Death in San Francisco

in 56th San Francisco International Film Festival

by Vincent Musetto

One prominent theme in the 11 movies I and my fellow FIPRESCI jurors saw at the 56th edition of the San Francisco International Film Festival is death and dying. Take the compassionate Memories Look at Me (Ji Yi Wang Zhe Wo), from China, directed by and featuring Song Fang, a star of Hou Hsiao-hsien’s Flight of the Red Balloon (Le voyage du ballon rouge). In Memories Look at Me she’s a Beijing woman who goes to Nanjing to visit her aging parents (played by the director’s real parents). The main subject of their conversation is the plight of aging and approaching death.

In the semi-autobiographical Youth (Jeunesse), directed by Louis Malle’s middle daughter,  Justine, a college student (Esther Garrel, daughter of director Philippe Garrel) falls in love for the first time just as she faces her dying father’s  final days. The Cleaner (El Limpiador), by Peruvian director Adrian Saba, treats dying on a larger scale — a mysterious epidemic that is eviscerating Lima’s adult population but sparing its children. A lonely, middle-aged forensic cleaner shelters an orphaned boy he discovers at one of the clean-up sites. The film — with scant dialogue, action and characters — contains an exceptional performance by Victor Prada as the title character.

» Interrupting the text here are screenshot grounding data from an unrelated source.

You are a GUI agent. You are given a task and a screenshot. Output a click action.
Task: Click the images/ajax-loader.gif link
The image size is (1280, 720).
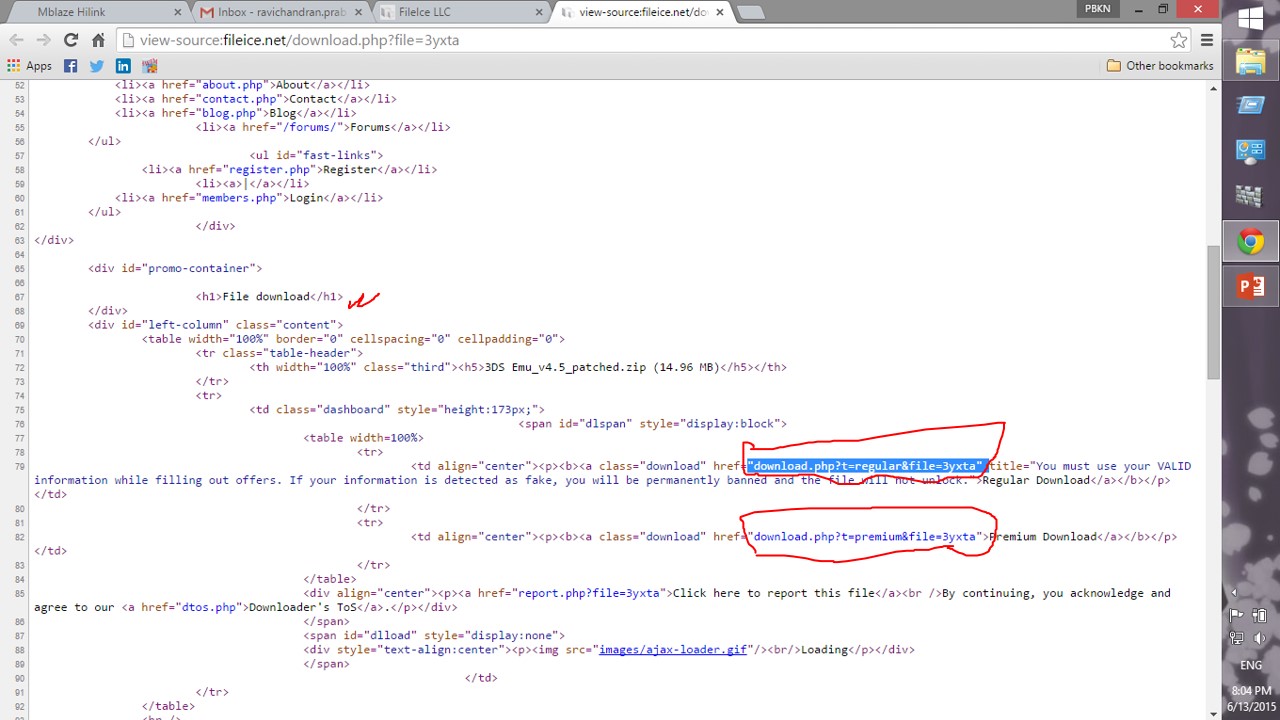point(672,650)
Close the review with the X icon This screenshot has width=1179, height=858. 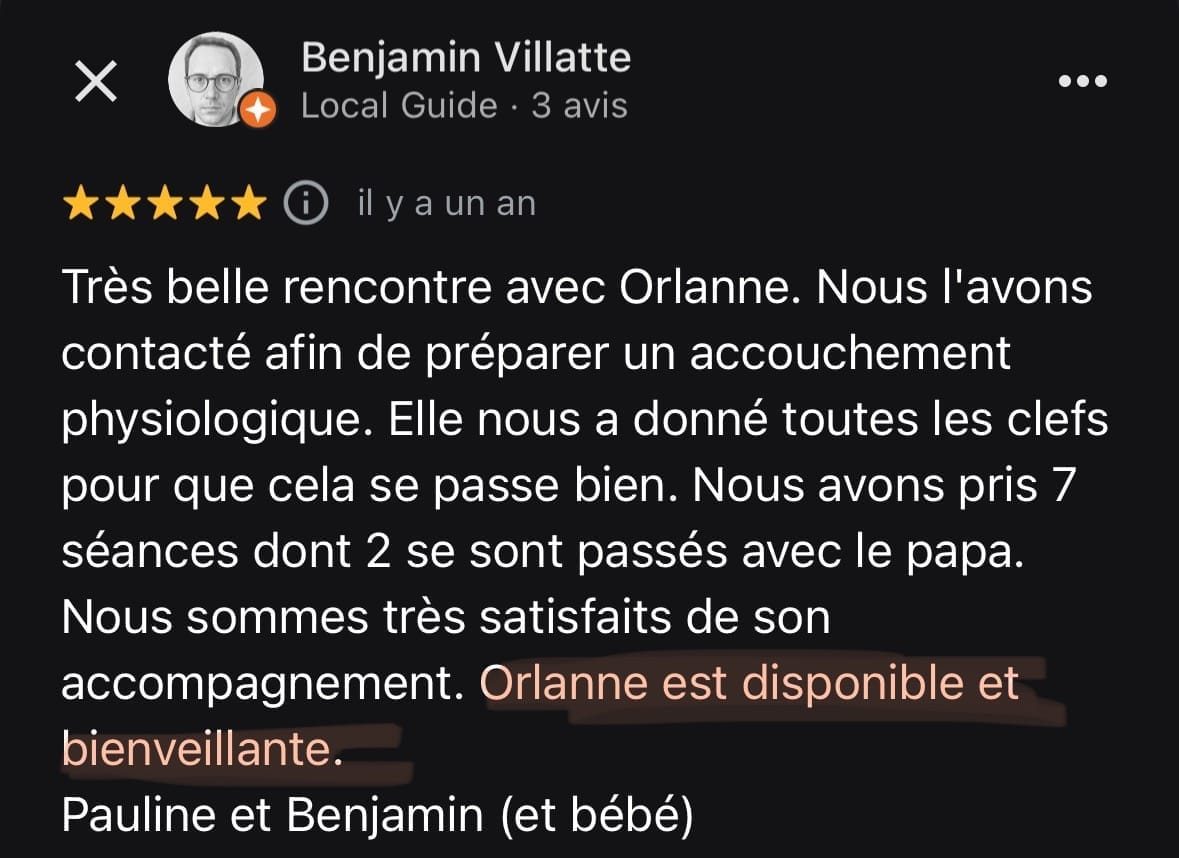pyautogui.click(x=96, y=82)
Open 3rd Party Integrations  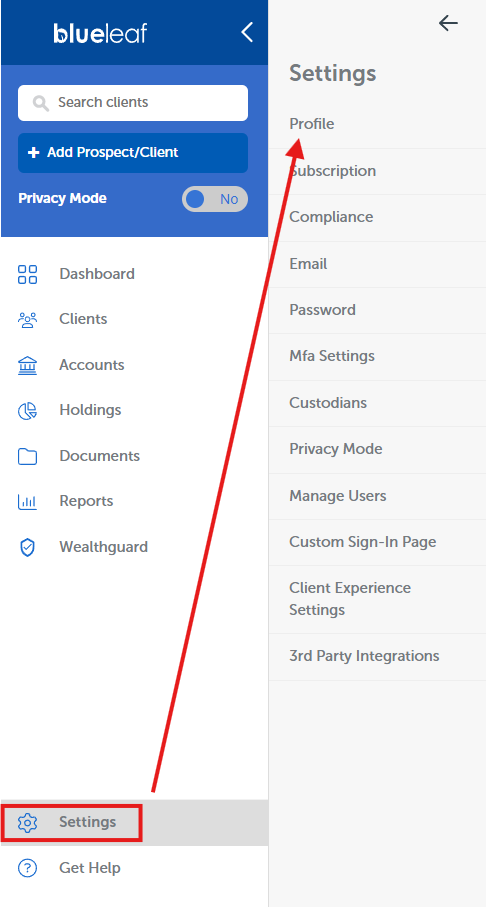coord(377,657)
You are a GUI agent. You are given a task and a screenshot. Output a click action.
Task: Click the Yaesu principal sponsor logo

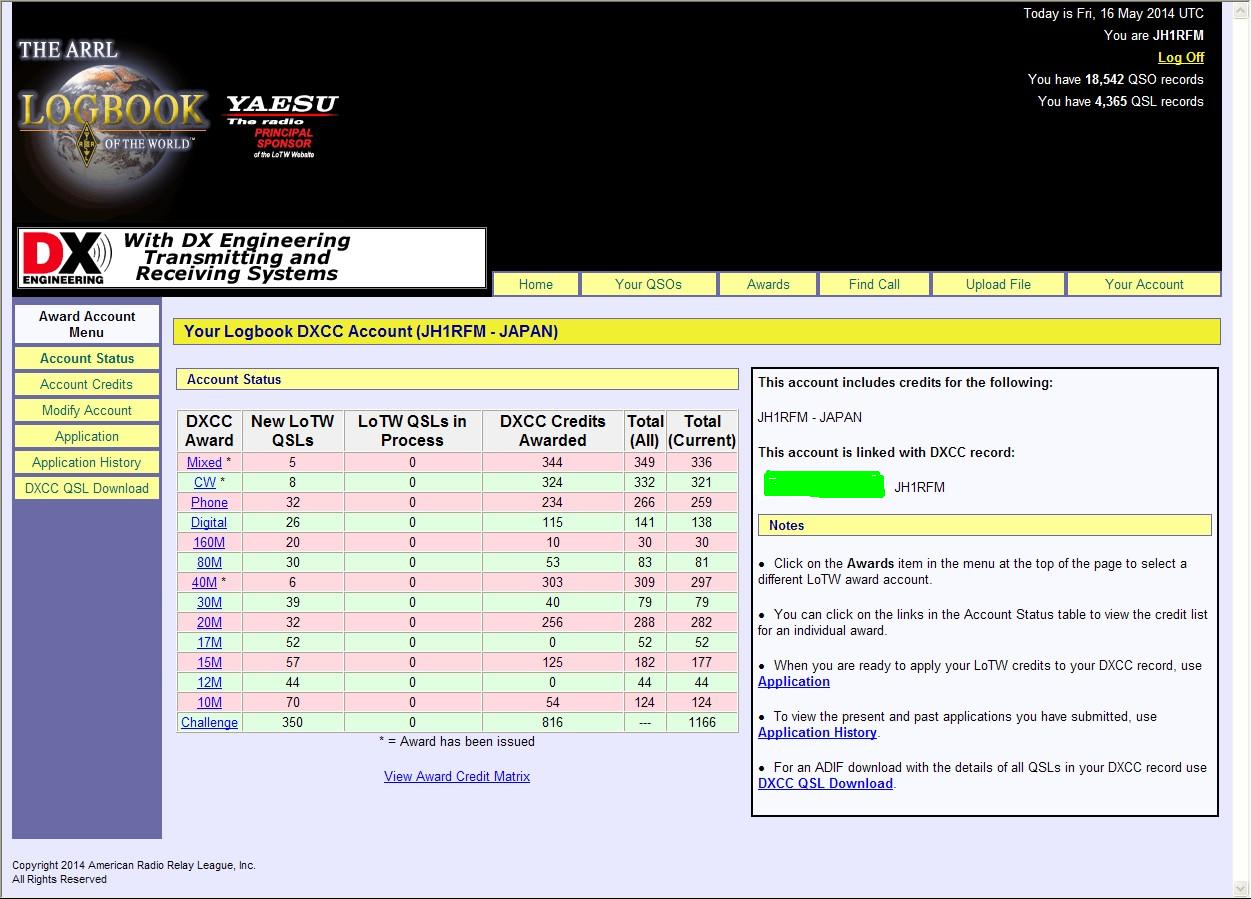click(x=282, y=124)
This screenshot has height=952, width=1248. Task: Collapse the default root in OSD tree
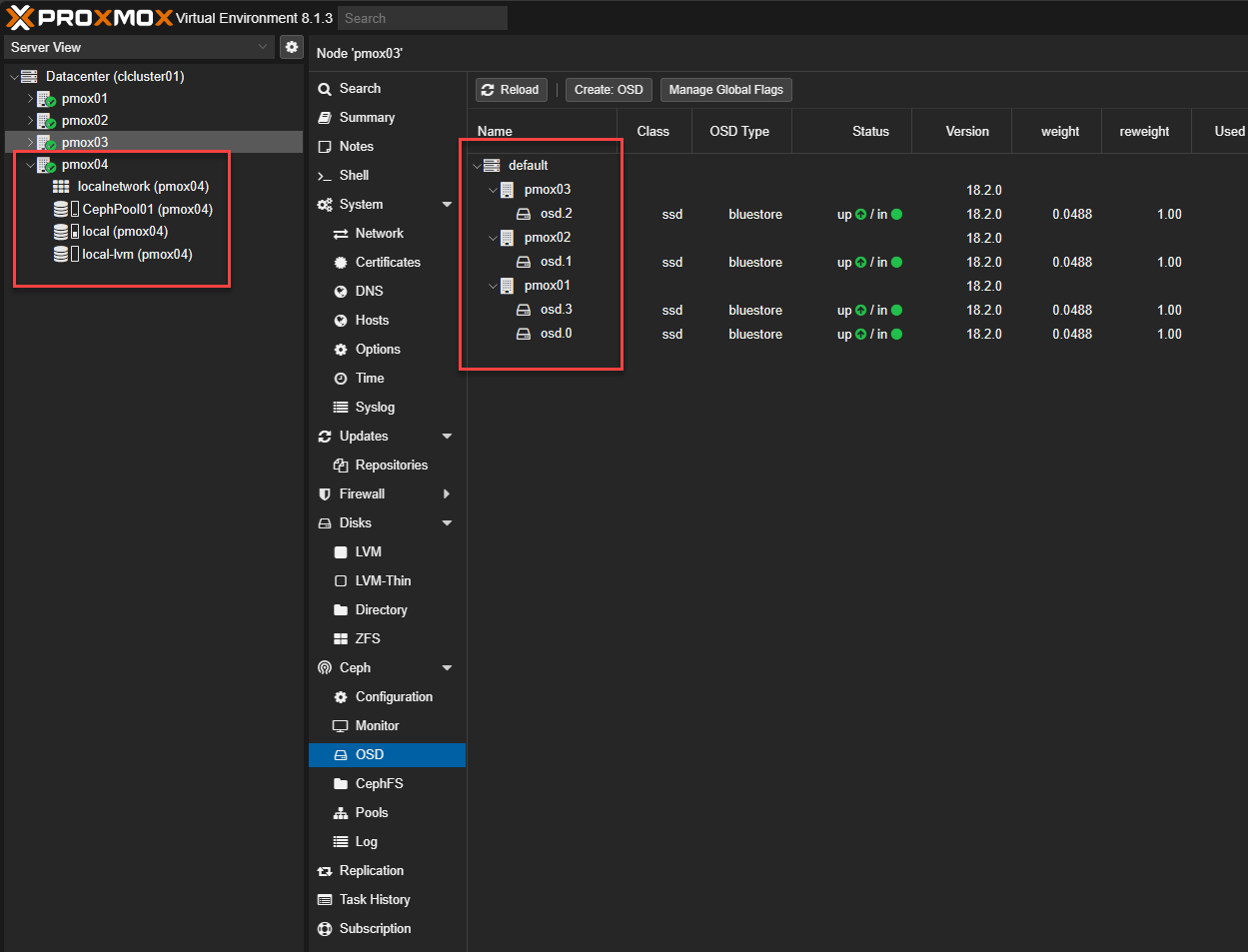tap(478, 166)
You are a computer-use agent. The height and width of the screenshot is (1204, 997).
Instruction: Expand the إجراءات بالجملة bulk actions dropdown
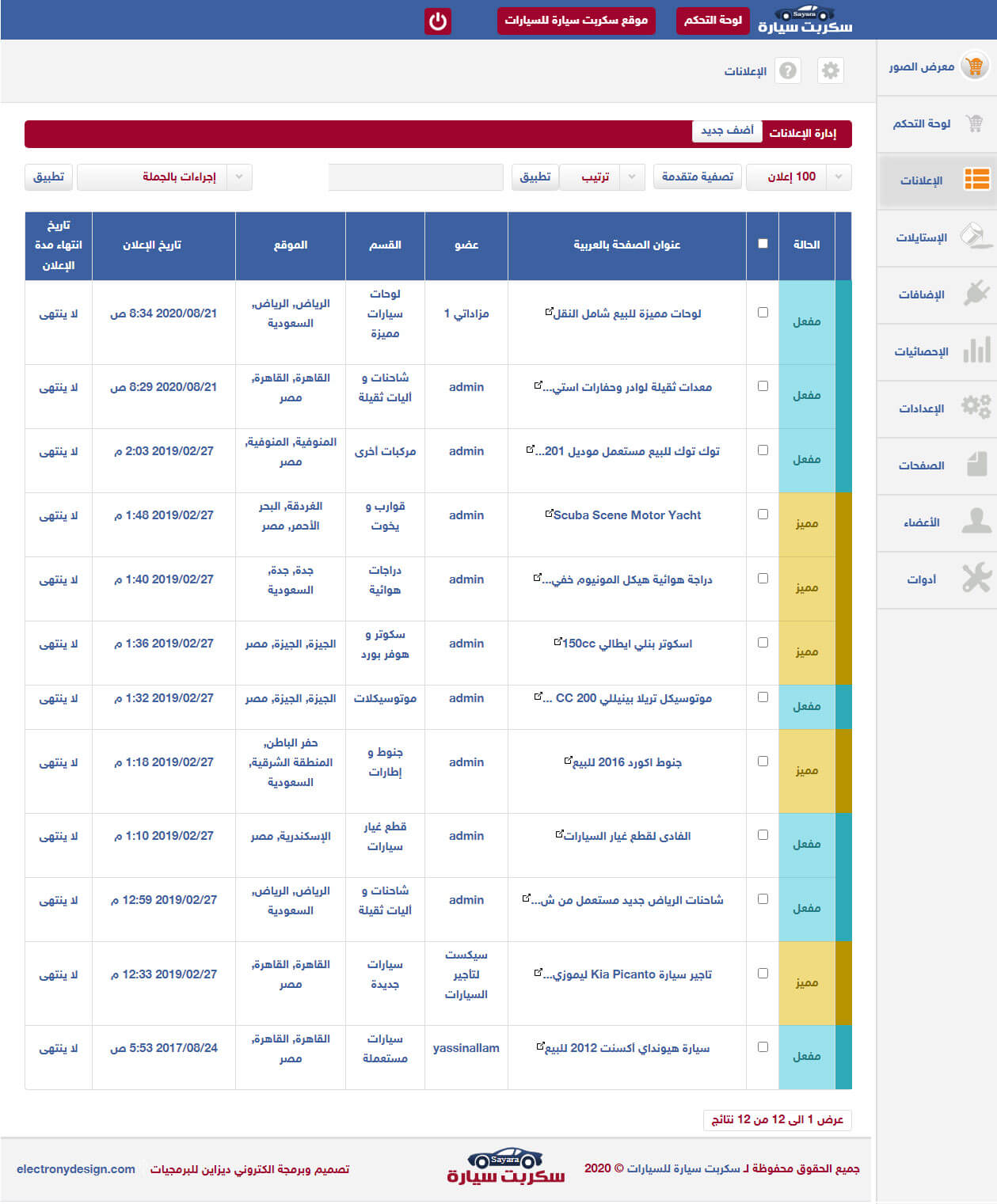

And in the meditative Mai Morire, by Mexican director Enrique Rivero, a woman returns home to care for her dying 99-year-old mother. The film will haunt viewers long after they see it.

Death has little to do with the film that won the FIPRESCI prize, Nights With Theodore (Les nuits avec Theodore), a life-affirming French movie by Sebastien Betherder. Clocking in at a scant 67 minutes and a mix of fiction and documentary, it follows the adventures of a young man and woman who meet at a party in Paris and afterward  sneak into a park and spend the night there, returning night after night until fate intervenes.

The most visually beautiful of the 11 films is Chaika, set in snowy Siberia and directed by Miguel Angel Jimenez of Spain. A young prostitute gives birth to an illegitimate son and is taken in by a downtrodden sailor. The brutal winter landscape is breathtaking, with the final scene especially stunning.

The best performance in the 11 films is given by Sanem Oge in the Istanbul-set Present Tense (Simdiki Zaman), helmed by Belmin Saylemez. Oge tugs at the heart as a young woman — jobless, lonely and facing eviction from her apartment — who dreams of escaping to the United States.

Me and You (Io e Te), Bernando Bertolucci’s first film in a decade and his return to Italy after a long absence, was not eligible for any prizes, but it was one of the festival’s hottest tickets. The coming-of-age yarn about a teenage boy and his junkie half-sister is entertaining, but no where near the standards of the director’s early work. Bertolucci, 73 and confined to a wheelchair after back surgery gone wrong, has an unbilled cameo in the first scene. The director has just been chosen to head the international jury at the Venice festival, which opens Aug. 28.